For six years straight that people were allowed to plant their crops, tend their vines, and gather their harvest. For six years they were to be purposeful to work in the fields and make their living on the land. But, in the seventh year, they were to be purposeful to do the exact opposite. They were not to till, plant, sow, or prune. Whatever came up as a result from the seeds before was theirs to eat of, but they were not to touch the ground outside of this harvesting. The reason for this was again, Adonai’s land needed rest as well as His people.
Reading on in Leviticus 25 we find the term Yovel, translated as the year of Jubilee. It was in the fiftieth year, after the seven Sabbatical years had passed, that something more would be in place. On the tenth day of the seventh month, with the sound of the trumpet heard in the background, a time of consecration was made and liberty claimed throughout the land. Adonai’s people were to return to their land, eat from their land, and by back their land if sold based on the number of years left for harvesting. In many ways, it would become an illustration for us of how we were purchased back based of the payment Yeshua made for us.

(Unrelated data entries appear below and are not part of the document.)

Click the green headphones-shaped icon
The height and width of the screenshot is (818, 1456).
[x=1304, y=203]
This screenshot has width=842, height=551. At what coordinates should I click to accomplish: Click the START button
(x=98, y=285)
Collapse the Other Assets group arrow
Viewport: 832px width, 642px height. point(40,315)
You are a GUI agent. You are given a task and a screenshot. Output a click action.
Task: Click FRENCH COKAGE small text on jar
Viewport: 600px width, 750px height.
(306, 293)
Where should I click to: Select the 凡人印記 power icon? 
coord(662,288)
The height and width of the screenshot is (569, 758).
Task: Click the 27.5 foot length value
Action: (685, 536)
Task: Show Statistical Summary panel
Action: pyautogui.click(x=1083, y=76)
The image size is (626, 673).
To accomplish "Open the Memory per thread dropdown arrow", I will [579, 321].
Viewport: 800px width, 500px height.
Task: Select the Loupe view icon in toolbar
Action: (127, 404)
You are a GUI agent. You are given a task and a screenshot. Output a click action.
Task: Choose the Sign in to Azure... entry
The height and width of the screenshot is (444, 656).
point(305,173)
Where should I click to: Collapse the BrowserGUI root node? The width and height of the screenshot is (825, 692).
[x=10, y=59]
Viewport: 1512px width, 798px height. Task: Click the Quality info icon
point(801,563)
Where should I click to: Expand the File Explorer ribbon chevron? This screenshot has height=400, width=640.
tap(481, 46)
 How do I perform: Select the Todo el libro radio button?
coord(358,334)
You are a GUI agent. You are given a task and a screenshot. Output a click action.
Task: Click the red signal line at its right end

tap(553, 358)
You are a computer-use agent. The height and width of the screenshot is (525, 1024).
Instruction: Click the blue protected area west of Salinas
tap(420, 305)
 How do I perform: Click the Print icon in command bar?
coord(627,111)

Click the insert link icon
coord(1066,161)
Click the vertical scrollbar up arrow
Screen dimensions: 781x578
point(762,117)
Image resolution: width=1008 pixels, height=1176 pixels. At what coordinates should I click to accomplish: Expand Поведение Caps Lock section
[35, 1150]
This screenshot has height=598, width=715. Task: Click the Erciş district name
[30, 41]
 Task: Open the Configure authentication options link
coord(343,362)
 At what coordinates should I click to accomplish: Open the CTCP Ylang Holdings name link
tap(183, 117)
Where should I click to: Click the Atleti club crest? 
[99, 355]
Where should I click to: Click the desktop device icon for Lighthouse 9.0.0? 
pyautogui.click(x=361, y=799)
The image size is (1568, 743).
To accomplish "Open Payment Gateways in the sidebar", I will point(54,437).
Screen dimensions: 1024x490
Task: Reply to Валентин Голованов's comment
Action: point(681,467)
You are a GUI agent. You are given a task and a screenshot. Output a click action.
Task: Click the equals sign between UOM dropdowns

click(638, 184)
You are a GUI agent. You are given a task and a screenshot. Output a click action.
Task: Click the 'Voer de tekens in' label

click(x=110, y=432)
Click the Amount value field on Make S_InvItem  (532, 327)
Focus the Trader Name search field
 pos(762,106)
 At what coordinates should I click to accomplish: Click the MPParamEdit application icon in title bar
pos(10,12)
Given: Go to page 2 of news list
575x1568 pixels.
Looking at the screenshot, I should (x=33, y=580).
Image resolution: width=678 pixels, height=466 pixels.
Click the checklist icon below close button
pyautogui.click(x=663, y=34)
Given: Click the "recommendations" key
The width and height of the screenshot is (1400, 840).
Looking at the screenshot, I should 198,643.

While all this can be confusing, there is a point I am trying to make in this writing. The point revolves around value. Adonai is so in love with us and values us beyond what we can truly understand. As such He desires only the best for us. It is because of this value that He looks after us and commands us to take a break and enter the rest of Shabbat. But as He also values all His creation, He also commands a rest of the land. This rest of the land in a stair step, for the Jubilee can only come after the seven Sabbatical years. Life may tell us to go faster and expand, stay in the groove and make our mark, but Adonai tells us to rest and trust in Him, and He will be sure we are cared for. “Follow my decrees and be careful to obey my laws, and you will live safely in the land. Then the land will yield its fruit, and you will eat your fill and live there in safety” (Lev 25:18-19). This is what I want for us all.